The difference between these sorbents for several indicators was not reliable. Taking into account that the economic efficiency of biochar is higher than that of GAC (Lyu et al., 2016), biochar with a dose of 2% should be recommended as a possible sorbent for soil remediation contaminated with 200 µg kg−1 BaP. Increasing the BaP concentration in the soil to 400 µg kg−1 demonstrated the possibility of GAC using a dose of 2% with higher effectiveness since only in this variant of the experiment the STC decreased to the norm. Mineral sorbents were significantly less effective than carbonaceous sorbents according to all the studied criteria. However, at 2% diatomite application into the soil contaminated with 200 µg kg−1 BaP, the STC decreased and was close to the carbonaceous sorbents results, which made soils possible to use for green agriculture (Fig. 3).

Conclusions

The phytotesting method with spring barley in the Haplic Chernozem contaminated with different levels of contamination showed that the BaP at a concentration of 200 µg kg−1 inhibited the growth and development of spring barley plants. The toxic effect originated from BaP intensified with an increase in pollutant concentration. A positive linear relationship was established between the content of BaP in the soil and the BaP content accumulated in the root part of spring barley (R2 = 0.54), as well as between the root and vegetative parts of spring barley (R2 = 0.67), at a significant p-level of 0.001. In general, the accumulation of BaP in spring barley could be attributed to acropetal type, as BaP was migrated from the soil to the root and then to the vegetative part.
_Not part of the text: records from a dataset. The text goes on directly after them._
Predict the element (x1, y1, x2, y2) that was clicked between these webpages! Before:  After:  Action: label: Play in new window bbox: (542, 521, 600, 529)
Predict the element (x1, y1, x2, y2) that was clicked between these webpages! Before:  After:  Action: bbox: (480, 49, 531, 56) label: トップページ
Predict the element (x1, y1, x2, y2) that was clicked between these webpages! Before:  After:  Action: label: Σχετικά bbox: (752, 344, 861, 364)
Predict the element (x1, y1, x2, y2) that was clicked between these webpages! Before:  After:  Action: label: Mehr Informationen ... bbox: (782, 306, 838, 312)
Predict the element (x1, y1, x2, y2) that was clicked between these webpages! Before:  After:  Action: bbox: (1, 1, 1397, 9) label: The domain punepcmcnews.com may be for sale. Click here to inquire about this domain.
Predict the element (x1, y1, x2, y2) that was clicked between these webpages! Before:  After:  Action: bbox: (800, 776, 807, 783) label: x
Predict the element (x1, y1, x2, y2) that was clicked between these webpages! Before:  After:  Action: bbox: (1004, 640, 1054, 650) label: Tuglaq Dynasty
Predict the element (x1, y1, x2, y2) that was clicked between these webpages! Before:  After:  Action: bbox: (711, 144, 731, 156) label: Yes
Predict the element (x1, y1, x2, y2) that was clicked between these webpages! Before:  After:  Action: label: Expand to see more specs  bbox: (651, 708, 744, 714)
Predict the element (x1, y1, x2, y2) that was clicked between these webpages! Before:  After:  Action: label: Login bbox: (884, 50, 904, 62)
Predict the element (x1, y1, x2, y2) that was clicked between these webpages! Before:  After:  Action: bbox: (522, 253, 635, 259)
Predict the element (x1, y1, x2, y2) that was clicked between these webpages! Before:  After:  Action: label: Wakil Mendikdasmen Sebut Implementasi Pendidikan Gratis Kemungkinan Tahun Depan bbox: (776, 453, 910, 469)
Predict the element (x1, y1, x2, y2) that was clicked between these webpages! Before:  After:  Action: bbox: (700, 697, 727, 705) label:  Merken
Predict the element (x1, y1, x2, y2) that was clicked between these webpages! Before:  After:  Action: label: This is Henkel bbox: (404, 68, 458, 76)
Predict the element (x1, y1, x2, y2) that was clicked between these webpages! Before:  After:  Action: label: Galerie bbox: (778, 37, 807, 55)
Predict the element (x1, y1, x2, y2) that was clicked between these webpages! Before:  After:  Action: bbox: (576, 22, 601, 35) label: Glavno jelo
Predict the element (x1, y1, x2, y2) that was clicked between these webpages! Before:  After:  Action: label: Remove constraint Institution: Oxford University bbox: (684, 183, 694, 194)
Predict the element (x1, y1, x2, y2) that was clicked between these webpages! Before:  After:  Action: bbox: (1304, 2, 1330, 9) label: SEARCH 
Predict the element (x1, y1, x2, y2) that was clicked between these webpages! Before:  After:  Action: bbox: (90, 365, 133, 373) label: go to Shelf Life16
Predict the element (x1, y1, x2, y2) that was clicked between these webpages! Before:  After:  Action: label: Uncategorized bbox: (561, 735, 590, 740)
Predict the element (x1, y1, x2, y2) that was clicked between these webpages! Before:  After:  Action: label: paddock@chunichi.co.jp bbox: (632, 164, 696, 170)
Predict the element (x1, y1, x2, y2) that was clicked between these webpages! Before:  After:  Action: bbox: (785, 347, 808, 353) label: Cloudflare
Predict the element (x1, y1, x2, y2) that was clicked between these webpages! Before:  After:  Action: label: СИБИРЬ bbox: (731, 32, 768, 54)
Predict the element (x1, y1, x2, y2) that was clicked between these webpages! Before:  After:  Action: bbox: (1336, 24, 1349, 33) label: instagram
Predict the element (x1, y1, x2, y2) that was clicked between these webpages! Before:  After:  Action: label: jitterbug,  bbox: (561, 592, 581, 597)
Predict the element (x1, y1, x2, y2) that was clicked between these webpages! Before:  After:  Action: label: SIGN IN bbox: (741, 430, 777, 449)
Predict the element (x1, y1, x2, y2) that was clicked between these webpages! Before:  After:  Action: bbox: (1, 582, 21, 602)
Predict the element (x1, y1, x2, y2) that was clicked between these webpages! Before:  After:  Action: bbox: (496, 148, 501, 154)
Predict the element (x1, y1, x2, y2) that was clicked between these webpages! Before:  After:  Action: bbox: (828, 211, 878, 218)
STC corresponded to the level of high toxicity (at 200 µg kg−1) and ultra-high toxicity (at 400 µg kg−1) of soils. All types of the applied carbonaceous and mineral sorbents declined the STC values, which ultimately led to a decrease in the BaP accumulation in spring barley. Consequently, an improvement was observed in the morphobiometric parameters of the plant and the sowing qualities of seeds. Under similar conditions, carbonaceous sorbents were more effective than mineral ones. An increase in the applied dose of sorbents increased the positive effect of remediation, thus leading to a decline in STC.

The optimal doses of carbonaceous and mineral sorbents were determined to be 2.0% for soil contamination with BaP in concentration 200 µg kg−1. The optimal dose of mineral sorbent was 1.5% for soil contamination with BaP in concentration 200 µg kg−1, at which STC corresponds to the normal class. In soil contaminated with 400 µg kg−1 BaP, it was more suitable to apply a dose of 2.0% GAC since only using this sorbent contributed to a decrease in STC to the normal class.